## PROBLEM TO WORK ON
Could you render the records as a Markdown table with the columns Row and Record line? Start at the line containing "Identify the location of x-tick-label: 0.04.", continue through the line containing "pyautogui.click(x=108, y=704)", include both of those lines, and leave out any blank lines.

[Excerpts from a dataset]
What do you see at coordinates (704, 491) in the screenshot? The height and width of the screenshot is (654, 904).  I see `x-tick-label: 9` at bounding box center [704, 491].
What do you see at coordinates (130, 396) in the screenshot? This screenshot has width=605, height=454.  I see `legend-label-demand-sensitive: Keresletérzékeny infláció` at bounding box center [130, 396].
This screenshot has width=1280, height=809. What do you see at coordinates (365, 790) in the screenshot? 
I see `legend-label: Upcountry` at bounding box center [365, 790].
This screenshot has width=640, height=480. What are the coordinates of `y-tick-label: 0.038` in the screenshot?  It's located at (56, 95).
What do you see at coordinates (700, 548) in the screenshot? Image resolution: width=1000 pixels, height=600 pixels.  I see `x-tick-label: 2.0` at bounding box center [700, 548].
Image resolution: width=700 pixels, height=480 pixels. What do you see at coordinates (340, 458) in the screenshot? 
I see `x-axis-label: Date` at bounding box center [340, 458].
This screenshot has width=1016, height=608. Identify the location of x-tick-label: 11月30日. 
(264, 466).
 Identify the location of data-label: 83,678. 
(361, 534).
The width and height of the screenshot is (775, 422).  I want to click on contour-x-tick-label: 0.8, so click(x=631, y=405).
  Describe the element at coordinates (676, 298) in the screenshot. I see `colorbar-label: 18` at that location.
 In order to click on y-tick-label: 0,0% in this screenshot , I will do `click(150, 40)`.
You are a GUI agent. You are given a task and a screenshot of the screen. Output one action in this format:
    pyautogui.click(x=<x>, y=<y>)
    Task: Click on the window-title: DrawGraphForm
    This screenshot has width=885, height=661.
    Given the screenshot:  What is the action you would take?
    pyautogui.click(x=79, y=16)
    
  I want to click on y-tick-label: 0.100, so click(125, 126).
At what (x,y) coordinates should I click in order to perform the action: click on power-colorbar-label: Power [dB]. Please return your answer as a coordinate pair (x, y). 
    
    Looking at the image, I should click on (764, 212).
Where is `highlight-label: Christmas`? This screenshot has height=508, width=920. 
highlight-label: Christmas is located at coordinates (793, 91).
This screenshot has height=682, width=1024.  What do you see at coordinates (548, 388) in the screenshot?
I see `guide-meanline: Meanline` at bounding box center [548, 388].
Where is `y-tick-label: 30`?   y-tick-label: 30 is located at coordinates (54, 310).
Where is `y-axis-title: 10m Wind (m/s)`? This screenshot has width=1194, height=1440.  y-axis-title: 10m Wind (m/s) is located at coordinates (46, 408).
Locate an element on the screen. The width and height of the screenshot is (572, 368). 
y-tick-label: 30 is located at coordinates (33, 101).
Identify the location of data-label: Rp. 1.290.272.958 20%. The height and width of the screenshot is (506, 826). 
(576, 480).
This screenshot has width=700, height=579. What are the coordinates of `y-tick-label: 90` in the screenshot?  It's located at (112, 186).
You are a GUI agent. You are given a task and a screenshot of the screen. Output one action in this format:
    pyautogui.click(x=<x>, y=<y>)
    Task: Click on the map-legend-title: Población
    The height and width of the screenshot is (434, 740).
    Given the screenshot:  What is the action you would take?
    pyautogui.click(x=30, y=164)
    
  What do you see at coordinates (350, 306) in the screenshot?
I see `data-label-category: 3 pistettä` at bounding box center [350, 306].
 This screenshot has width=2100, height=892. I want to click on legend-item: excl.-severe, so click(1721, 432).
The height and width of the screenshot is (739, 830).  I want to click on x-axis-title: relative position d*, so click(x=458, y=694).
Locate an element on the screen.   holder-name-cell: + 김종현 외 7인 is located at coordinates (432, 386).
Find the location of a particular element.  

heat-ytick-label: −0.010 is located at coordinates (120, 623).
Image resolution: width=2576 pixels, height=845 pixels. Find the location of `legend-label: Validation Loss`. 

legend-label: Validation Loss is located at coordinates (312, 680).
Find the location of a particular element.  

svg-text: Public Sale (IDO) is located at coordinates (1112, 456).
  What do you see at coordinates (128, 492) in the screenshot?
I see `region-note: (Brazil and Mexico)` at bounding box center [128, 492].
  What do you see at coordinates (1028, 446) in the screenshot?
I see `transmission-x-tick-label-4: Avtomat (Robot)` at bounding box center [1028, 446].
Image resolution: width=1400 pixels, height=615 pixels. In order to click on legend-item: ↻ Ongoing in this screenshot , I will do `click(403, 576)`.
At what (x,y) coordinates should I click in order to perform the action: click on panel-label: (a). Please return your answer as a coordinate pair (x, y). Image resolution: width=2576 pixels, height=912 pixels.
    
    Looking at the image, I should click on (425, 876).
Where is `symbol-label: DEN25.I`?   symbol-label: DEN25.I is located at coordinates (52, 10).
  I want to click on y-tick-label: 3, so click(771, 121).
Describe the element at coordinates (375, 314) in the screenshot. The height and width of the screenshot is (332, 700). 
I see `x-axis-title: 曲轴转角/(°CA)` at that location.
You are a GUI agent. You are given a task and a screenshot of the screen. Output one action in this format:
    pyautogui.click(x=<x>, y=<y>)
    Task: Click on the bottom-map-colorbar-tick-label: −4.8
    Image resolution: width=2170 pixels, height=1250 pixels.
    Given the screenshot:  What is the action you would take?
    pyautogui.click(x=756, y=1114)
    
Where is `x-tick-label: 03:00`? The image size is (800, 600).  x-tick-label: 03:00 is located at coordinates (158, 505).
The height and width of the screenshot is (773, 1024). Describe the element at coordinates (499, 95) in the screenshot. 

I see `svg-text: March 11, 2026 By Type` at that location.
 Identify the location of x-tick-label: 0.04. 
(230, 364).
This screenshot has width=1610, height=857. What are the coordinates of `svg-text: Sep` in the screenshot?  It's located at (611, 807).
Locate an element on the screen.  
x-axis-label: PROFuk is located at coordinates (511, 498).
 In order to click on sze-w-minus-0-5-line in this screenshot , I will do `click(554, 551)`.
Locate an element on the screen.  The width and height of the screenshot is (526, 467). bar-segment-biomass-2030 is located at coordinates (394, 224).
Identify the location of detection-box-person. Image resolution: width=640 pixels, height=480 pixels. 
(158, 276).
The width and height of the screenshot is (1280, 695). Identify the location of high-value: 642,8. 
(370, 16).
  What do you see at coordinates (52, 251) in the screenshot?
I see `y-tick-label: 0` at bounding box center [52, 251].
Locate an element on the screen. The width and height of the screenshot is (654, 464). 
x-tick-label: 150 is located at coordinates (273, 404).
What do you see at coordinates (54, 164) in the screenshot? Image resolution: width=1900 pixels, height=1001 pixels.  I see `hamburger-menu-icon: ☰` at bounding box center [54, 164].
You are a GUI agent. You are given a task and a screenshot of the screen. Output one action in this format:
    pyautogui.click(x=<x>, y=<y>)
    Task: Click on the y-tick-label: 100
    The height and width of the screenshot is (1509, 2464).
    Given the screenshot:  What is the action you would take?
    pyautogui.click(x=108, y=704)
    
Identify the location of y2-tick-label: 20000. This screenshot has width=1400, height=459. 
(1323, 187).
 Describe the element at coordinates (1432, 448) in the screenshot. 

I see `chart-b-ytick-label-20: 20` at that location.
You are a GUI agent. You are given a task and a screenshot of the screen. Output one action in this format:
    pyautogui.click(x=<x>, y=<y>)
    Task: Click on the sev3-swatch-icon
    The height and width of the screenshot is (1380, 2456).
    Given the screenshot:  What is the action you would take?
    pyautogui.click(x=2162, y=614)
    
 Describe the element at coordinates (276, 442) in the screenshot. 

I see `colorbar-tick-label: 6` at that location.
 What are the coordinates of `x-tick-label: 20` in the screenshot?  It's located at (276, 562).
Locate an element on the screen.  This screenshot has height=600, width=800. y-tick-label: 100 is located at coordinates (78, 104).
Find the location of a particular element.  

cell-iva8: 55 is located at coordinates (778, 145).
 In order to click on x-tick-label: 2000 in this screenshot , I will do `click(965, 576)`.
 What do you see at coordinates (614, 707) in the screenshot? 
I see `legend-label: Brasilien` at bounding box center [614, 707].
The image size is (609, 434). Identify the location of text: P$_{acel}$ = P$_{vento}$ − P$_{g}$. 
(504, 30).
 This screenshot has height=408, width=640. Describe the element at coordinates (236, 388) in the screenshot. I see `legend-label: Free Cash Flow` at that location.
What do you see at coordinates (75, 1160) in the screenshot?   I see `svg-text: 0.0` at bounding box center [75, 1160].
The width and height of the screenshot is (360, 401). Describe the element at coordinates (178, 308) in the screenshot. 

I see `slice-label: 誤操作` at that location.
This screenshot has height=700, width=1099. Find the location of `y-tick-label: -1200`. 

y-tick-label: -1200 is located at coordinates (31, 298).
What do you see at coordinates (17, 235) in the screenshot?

## SOLUTION TO THIS PROBLEM
| Row | Record line |
|---|---|
| 1 |  Identify the location of x-tick-label: 0.04.  |
| 2 | (230, 364). |
| 3 | This screenshot has width=1610, height=857. What are the coordinates of `svg-text: Sep` in the screenshot?  It's located at (611, 807). |
| 4 | Locate an element on the screen.   |
| 5 | x-axis-label: PROFuk is located at coordinates (511, 498). |
| 6 |  In order to click on sze-w-minus-0-5-line in this screenshot , I will do `click(554, 551)`. |
| 7 | Locate an element on the screen.  The width and height of the screenshot is (526, 467). bar-segment-biomass-2030 is located at coordinates (394, 224). |
| 8 | Identify the location of detection-box-person. Image resolution: width=640 pixels, height=480 pixels.  |
| 9 | (158, 276). |
| 10 | The width and height of the screenshot is (1280, 695). Identify the location of high-value: 642,8.  |
| 11 | (370, 16). |
| 12 |   What do you see at coordinates (52, 251) in the screenshot? |
| 13 | I see `y-tick-label: 0` at bounding box center [52, 251]. |
| 14 | Locate an element on the screen. The width and height of the screenshot is (654, 464).  |
| 15 | x-tick-label: 150 is located at coordinates (273, 404). |
| 16 | What do you see at coordinates (54, 164) in the screenshot? Image resolution: width=1900 pixels, height=1001 pixels.  I see `hamburger-menu-icon: ☰` at bounding box center [54, 164]. |
| 17 | You are a GUI agent. You are given a task and a screenshot of the screen. Output one action in this format: |
| 18 |     pyautogui.click(x=<x>, y=<y>) |
| 19 |     Task: Click on the y-tick-label: 100 |
| 20 |     The height and width of the screenshot is (1509, 2464). |
| 21 |     Given the screenshot:  What is the action you would take? |
| 22 |     pyautogui.click(x=108, y=704) |